My rights, my families rights and the patients that I see, their rights, all are endangered if I work with inadequate PPE’s. No doctor, would ever want to run away from duty, or from serving people, till he gets ideal conditions to work(which unfortunately, we mostly don’t get).
Prevention is better than cure?, Preparedness is better than panic?
Countries that have faced pandemics and taken them seriously (South Korea) already had plans in place, funds in place and systems in place to tackle this. Prevention is definitely better than cure, but if the possibility of such scenarios exist, do we actually need to let it hit us so hard? Were we actually unprepared for a possible event, that endangers life of more civilians than even a war? Lockdown’s are a great measure to control this, but what if we regulated air travel or implemented other mitigation policies earlier? had adequate funds and hospitals and PPE?
Resign? is that even an option?
In times of trouble, how can someone run away from their family and their home. The patients are nothing less to us than family and the hospital nothing less than our home. No doctor would even think of resigning or going on strike at these times. But that doesn’t mean we will go into a fight without a functioning gun and get killed, and rather put our old parents or young children at risk at the same time.
When does this end? And does healthcare change after this?
A leading American stalwart, Dr.Fauci recently stated – “ We don’t determine the timeline, the virus does”. This question cannot be answered better. No-one knows what is the timeline when we can, without fear, go out for a vacation or maybe a concert without fear. The virus will decide that.
Healthcare in a developing country like India, is one of the highly neglected essential service. Till now, the number of cases in India are controlled. But if a situation like USA or Italy arises in our country, we do not have enough hospital beds, qualified doctors, ICU’s or PPE. Also the people traditionally have little faith in our healthcare professionals assuming they loot them with expensive services.

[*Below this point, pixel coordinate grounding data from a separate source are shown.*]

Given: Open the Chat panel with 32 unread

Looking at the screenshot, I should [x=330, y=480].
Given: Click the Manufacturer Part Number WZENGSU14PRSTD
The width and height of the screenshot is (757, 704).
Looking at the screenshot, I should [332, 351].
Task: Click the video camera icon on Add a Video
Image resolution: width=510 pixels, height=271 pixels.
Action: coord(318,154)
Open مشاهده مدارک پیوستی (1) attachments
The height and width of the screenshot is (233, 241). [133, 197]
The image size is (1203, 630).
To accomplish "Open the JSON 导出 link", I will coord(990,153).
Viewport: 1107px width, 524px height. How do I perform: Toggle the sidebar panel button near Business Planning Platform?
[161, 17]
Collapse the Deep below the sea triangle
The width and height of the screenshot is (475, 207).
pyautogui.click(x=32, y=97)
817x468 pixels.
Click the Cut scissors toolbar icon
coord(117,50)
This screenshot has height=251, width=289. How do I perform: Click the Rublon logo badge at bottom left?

I find it hard to believe that 5 years from now, anything will change. Doctors will still be beaten up when a patient dies, who already was terminal. There will be poor primary health care centres with minimal infrastructure, and maybe a broken pandemic policy (India has revoked a 123 year old Epidemic Regulation Act to empower the state government to control the pandemic). India is a country where things like army, religion based political agendas and big political parties will keep polarizing people and funding thousands of crores for their election campaign instead of putting it in much more important places, like healthcare.
Dr.Fauci also said – “It is what is is”. This quote sadly fits this situation the best.
I still look forward to my COVID duties. Can’t wait to get to the hospital and kick this bug out of the country and probably write about that experience soon.